Conversations like this are tedious and unnecessary, and they place sentence structure over love. And because we had wasted so much time explaining what every acronym meant, we wouldn’t even have time to French.

Now, I know what you producers must think: “He’s such a good clotter and an efficient lover. But is he experienced?” I, too, had this question, until I remembered the most romantic Valentine’s Day I threw for my ex-girlfriend from high school. It took place one Feb. 13, because I had made plans to shoot bottle rockets at squirrels with a friend on the 14th. I invited her over for dinner and said sensually, “I cooked you steak, because I know how much you love steak.”

She was flabbergasted, responding, “Daniel, I don’t love steak.
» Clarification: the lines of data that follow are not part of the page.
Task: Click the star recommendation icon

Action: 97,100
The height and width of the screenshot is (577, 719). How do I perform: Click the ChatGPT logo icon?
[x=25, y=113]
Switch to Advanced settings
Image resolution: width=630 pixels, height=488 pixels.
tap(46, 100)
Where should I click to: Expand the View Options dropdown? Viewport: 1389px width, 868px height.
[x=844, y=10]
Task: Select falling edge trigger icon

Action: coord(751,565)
You love steak.”

I gushingly responded, “Oh, Emily. You know me so well. I’m gushing now.”

“My name is Erin,” she said adorably.

“Whatever, Erica. You can’t expect me to remember everything,” I insisted, fondly. “It’s not like we’ve been dating for a year or anything.”

“Yes we have,” she cutely insisted.

“Shut up.” I proclaimed authoritatively. “You’re ruining my steak dinner.”
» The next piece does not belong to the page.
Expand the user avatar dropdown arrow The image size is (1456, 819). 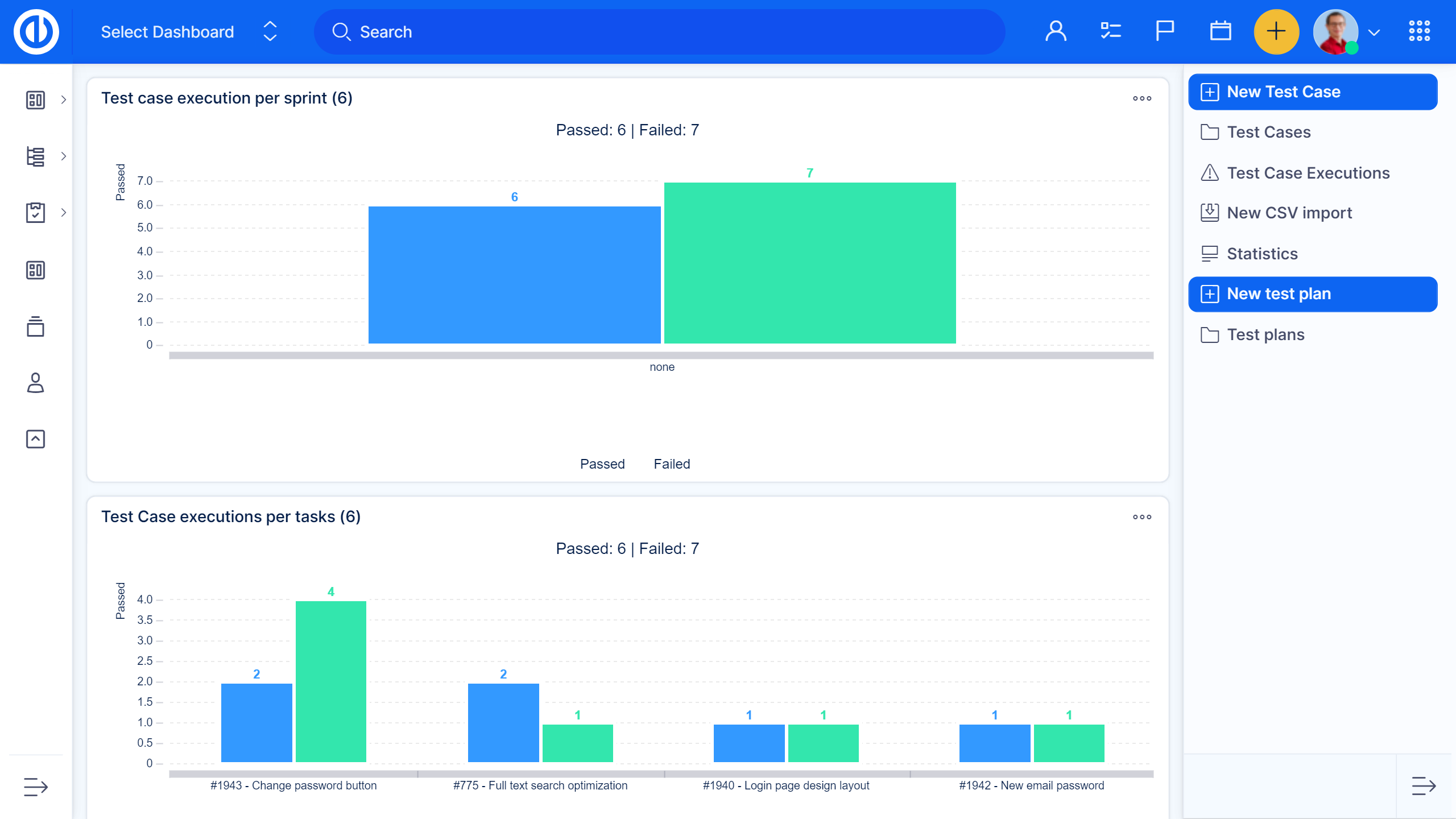coord(1374,32)
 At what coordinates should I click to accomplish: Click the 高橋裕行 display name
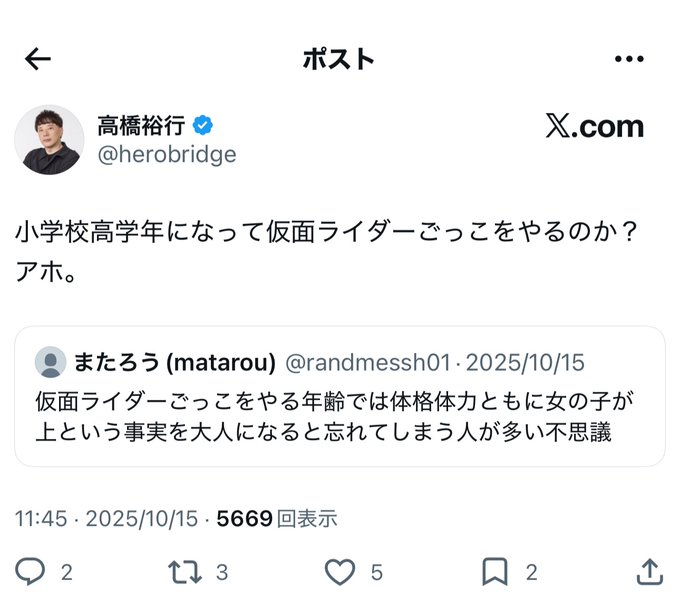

Any fool could have seen that this was the best Valentine’s Day Edwina had ever had. She got a delicious steak dinner out of it and, best of all, I let her take pictures of me and my friend the next day as we shot Roman candles at woodland critters.

Clearly, I have the experience to know what a woman — not to mention 16 willing bachelorettes — wants from her Valentine. I would be a perfect bachelor because I have everything a woman wants: clotting blood, efficiency and steak. If you still think I’m not a good bachelor, then fine, I’ll check back next week.

But if you’ve been properly convinced, just know that I am totally DTLYEMSIAMTDRAMISLIHRCWT16D. And yes, you’re absolutely right in thinking that means I’m Down To Let You Edit My Shows In A Manner That Distorts Reality And Makes It Seem Like I Have Real Chemistry With Those 16 Dimwits.